Ok. I did not think of this point up to now, but you're right.
> integral equations is generally hard, so you should be thinking about
> the algorithm you will use. Whatever algorithm you choose will imply a
> representation of gamma(x), necessarily in some finite amount of
> space. I would worry less about how "natural" your representation is
> than about whether it suits how you want to solve the problem.
> In this particular case, gamma(x) can be written entirely in terms of
> c(x) and values of gamma(z) for z<x. So I imagine you will build gamma
> from left to right (hopefully you have some sort of "initial
> conditions" that allow this).
Interestingly, the function G against which I integrate gamma(x-y) has
some particular properties that I can take nearly any function as a
start for gamma. The function G is a probability density and the
factor lambda in front of the integral is smaller than 1, hence any
"history" at the left of some x becomes exponentially less important
(to put it heuristically).
> In any case, I think the representation you choose will depend heavily
> on the algorithm you plan to use. If you choose to use a
> representation in terms of pairs (x,gamma(x)), allow me to recommend
> using a pair of arrays, xi, gamma(xi), with the xi sorted. This is
> much more space-efficient than a dictionary and quite fast to search
> using searchsorted; in the very likely case that you are looking up an
> x value that is not already in the array, you have easy access to the
> neighbors if you want some form of interpolation.
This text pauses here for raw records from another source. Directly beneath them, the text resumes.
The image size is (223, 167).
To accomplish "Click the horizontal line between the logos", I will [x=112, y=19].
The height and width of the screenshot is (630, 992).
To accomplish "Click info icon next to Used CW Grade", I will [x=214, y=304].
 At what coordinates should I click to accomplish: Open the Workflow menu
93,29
This is also a good idea. However, for the moment it suffices to use a
fixed grid and compute gamma on this grid. I don't need intermediate
As a matter of fact, I just want to make a plot to show that it is
possible, in principle. to carry out some computations, the rest of
the paper is strictly mathematical, and nobody will worry about the
numerical stability of my implementation.
Anyway, thanks again.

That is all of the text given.